Picture the scene: It’s February in Toronto, temperatures are hovering around -20c plus wind chill and a winter storm hits. You’re hunkered down watching a movie so you don’t care too much…until the power goes out.
An hour goes by, the power’s still off so you have no heat and the house is beginning to get a little colder. Fast forward a few hours and a water pipe in the house freezes and bursts. It’s going to cost thousands of dollars to repair all the water damage and get the burst pipe fixed. Not to mention the mess and stress…
This scenario plays out hundreds, or thousands of times every winter in Canada. But in a lot of cases, burst pipes inside your home can be avoided with one unbelievably simple trick:
Leave your faucets turned on just enough so there is a slow drip.
The water is then moving in the pipes rather than sitting, and is therefore much less likely to freeze – saving you from burst pipes, a ruined house and a repair bill into the thousands.
Note: You should only do this with the faucets inside your house – any outdoor taps should be drained and the water supply turned off in fall as part of your winter preparations, so there is no water in the pipe to cause a burst.
If your water pipes have frozen, but not burst – open at least one of the faucets that the pipe leads to and start trying to thaw the frozen section of pipe immediately. As you’re thawing the pipe, the open faucet will allow any melting water to escape from the pipe.
Try these tricks to find the blocked frozen area in the pipe (if they don’t work, start thawing the pipe at the faucet, and work your way back along the pipe until the water is running again):
- Run your hand along the pipe, feeling for a particularly cold spot.

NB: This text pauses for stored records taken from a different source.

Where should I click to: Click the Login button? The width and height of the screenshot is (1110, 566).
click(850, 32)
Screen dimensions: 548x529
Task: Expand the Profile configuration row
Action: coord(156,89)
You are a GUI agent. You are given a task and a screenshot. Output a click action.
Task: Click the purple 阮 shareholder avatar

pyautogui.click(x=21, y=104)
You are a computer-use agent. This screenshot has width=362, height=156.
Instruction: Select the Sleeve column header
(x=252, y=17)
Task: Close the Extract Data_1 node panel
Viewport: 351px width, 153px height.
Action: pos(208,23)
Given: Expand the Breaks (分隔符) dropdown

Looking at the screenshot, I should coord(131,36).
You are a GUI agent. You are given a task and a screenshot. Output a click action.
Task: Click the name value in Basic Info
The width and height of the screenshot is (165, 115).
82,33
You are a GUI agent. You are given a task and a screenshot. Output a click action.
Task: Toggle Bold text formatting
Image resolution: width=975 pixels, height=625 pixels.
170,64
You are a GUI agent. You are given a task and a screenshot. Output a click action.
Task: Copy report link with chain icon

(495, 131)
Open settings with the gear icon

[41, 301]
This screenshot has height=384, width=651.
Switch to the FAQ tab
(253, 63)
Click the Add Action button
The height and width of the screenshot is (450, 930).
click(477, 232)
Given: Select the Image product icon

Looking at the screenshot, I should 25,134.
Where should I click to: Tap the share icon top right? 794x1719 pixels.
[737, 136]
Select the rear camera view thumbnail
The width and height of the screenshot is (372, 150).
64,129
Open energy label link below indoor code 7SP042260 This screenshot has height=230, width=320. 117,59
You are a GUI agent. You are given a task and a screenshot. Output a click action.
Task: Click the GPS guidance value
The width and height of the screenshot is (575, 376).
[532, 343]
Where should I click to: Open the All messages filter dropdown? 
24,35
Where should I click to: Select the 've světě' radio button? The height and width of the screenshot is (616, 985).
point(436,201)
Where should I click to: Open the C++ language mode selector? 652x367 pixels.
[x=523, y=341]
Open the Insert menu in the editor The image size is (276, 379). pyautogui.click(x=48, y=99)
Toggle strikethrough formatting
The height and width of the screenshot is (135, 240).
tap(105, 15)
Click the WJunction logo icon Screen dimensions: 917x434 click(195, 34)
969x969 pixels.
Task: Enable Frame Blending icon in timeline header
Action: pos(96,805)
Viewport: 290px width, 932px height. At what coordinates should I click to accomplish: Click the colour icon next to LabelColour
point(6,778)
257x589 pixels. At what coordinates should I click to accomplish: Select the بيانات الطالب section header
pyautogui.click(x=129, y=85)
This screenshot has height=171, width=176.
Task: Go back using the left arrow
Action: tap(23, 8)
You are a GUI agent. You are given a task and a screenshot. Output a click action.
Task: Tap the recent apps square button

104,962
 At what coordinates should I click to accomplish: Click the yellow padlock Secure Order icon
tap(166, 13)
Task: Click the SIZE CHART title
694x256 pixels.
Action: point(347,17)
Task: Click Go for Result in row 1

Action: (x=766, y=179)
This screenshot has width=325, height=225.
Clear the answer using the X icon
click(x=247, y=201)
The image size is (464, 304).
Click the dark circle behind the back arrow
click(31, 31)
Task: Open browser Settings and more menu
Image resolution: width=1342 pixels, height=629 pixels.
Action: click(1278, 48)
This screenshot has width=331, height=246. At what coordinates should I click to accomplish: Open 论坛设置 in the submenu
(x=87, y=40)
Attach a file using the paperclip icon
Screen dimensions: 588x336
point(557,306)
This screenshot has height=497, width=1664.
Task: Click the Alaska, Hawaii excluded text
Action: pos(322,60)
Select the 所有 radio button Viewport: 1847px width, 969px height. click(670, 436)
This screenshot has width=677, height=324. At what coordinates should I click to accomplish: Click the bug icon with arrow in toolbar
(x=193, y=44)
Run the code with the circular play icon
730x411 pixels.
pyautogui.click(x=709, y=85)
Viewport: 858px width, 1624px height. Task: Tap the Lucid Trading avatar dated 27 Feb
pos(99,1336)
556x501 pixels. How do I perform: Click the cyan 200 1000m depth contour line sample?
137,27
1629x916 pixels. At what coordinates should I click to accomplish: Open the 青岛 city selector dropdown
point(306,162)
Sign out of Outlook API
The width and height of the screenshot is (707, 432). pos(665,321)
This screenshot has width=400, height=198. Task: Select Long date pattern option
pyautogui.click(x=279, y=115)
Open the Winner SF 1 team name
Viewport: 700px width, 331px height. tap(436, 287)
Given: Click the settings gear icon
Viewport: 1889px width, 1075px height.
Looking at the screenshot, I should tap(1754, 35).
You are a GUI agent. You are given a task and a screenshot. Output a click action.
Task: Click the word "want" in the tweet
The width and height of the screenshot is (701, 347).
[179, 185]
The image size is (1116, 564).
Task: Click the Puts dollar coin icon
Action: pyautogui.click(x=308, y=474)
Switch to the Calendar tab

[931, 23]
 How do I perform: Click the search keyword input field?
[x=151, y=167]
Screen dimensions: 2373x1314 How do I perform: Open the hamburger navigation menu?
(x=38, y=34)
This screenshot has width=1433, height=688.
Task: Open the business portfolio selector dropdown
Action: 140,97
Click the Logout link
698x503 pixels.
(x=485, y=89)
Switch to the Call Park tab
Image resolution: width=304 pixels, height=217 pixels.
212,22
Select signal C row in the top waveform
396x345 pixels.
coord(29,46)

- Look for any condensation or frost visible on the pipe.
- Run a thermometer along the pipe to find the coldest part.
- Run a damp cloth along the pipe until you see frost forming.
Using a handheld hair dryer on a “hot” setting or a heat gun, start warming the pipe at the side of the frozen area that’s closest to the faucet (again, so that melting water has an escape route). Keep the heat moving on an area of pipe – don’t just over-heat one tiny spot.
Do not use a gas torch or any sort of flame to heat the pipe – it will likely heat the ice/water too quickly which will cause steam. If the steam cannot escape due to further ice blockage in the pipe, it will burst the pipe – and could even injure you.
Other methods for thawing out a frozen pipe include wrapping a towel soaked with hot water around the pipe or using electrical heating tape around the pipe. If a pipe does burst, shut off the water supply immediately to avoid flood damage to your home as far as you can.
Bear in mind that froze pipes, like most other household things that go wrong, can be prevented with the proper household maintenance and preparation.
Before winter really gets going and temperatures plunge, inspect all of the plumbing pipes that lead into, out of or through the house. Any pipes that run through an unheated area – such as sump pump discharge pipes in the cold room, or water pipes that run against outside walls where they could be exposed to colder temperatures – should be properly insulated.
Dense foam pipe insulation is a good value solution, readily available from any DIY store and very easy to fit yourself. Your insulation needs will vary depending on your individual home and where you live in Canada, but the standard foam pipe insulation should be perfectly adequate in a relatively well-insulated home in southern Ontario.